━━━━━ SOURCE DATA ━━━━━

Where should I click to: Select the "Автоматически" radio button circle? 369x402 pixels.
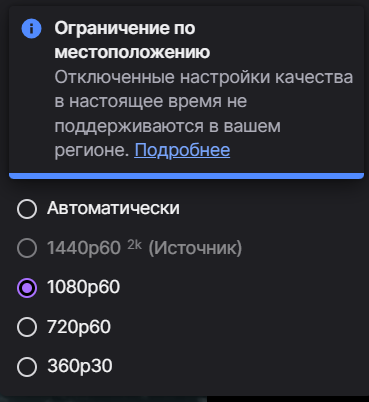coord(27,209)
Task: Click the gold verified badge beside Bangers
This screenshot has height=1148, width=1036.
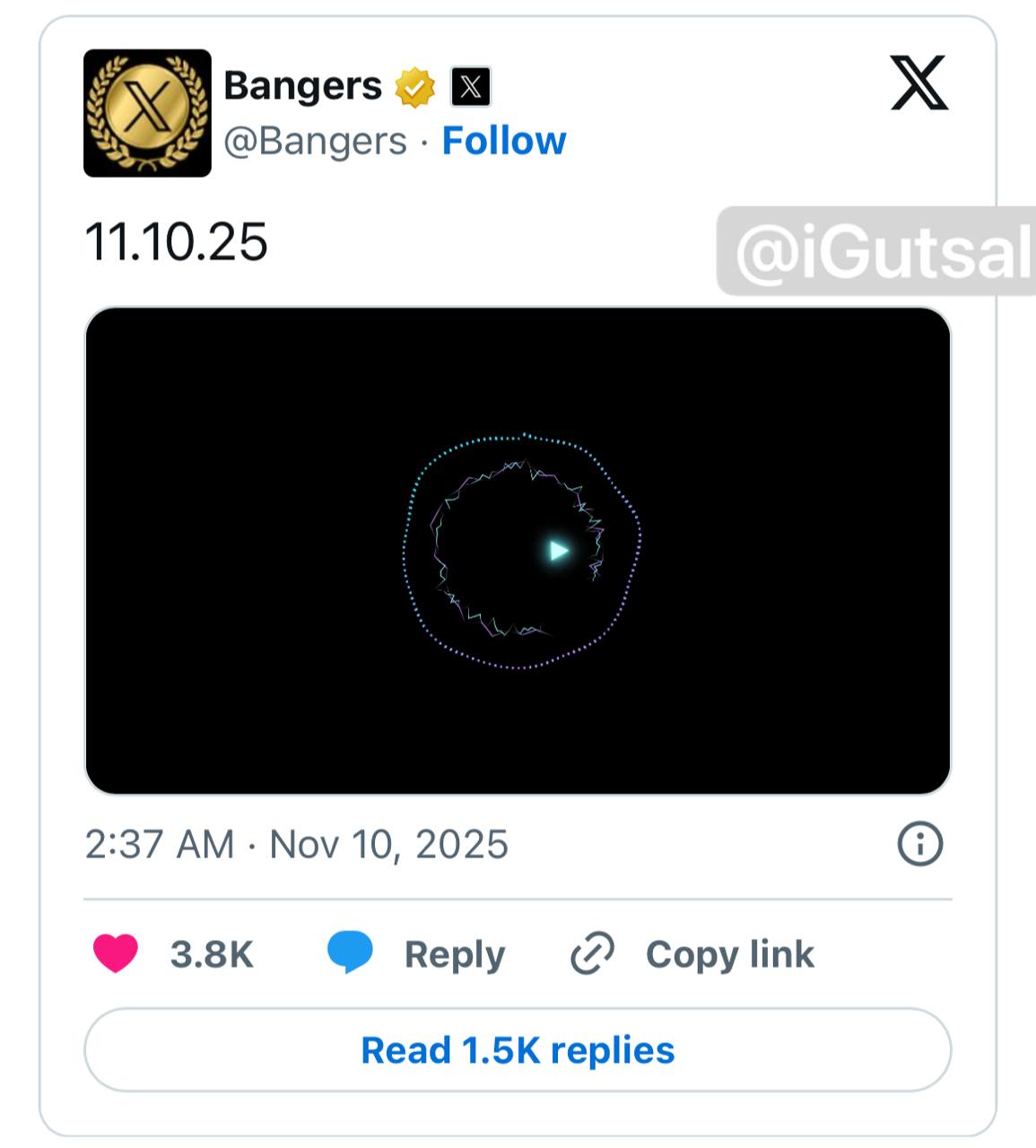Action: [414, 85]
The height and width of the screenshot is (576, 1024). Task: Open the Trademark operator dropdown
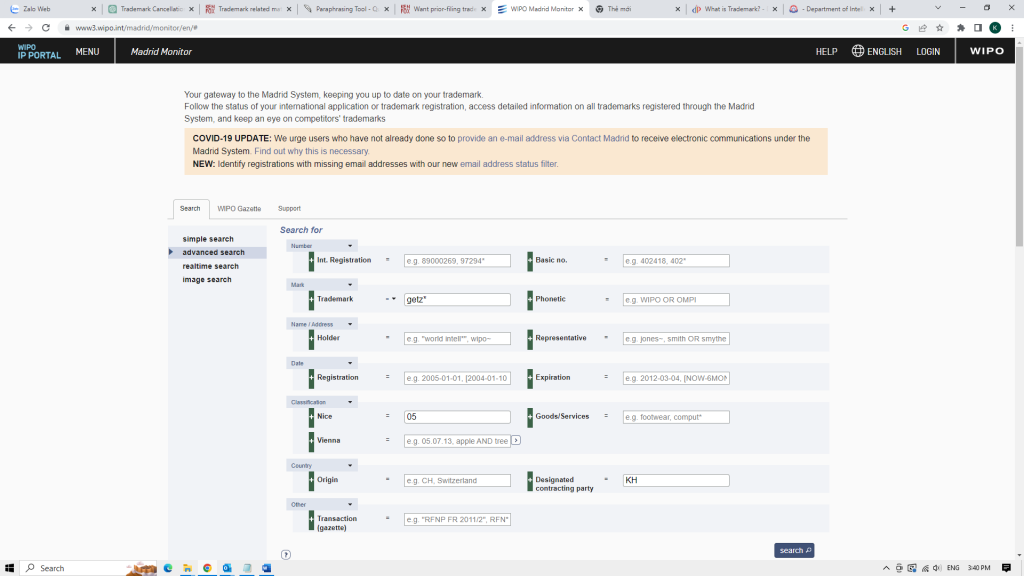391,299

━━━━━

# WHAT YOU WILL DO
Without the pictures, retype exactly the lines from the one that holds "This screenshot has height=1148, width=1036." to the last line of the data above, both of them included.

# RESPONSE TO THIS TASK
This screenshot has height=1148, width=1036.
Action: [414, 85]
The height and width of the screenshot is (576, 1024). Task: Open the Trademark operator dropdown
391,299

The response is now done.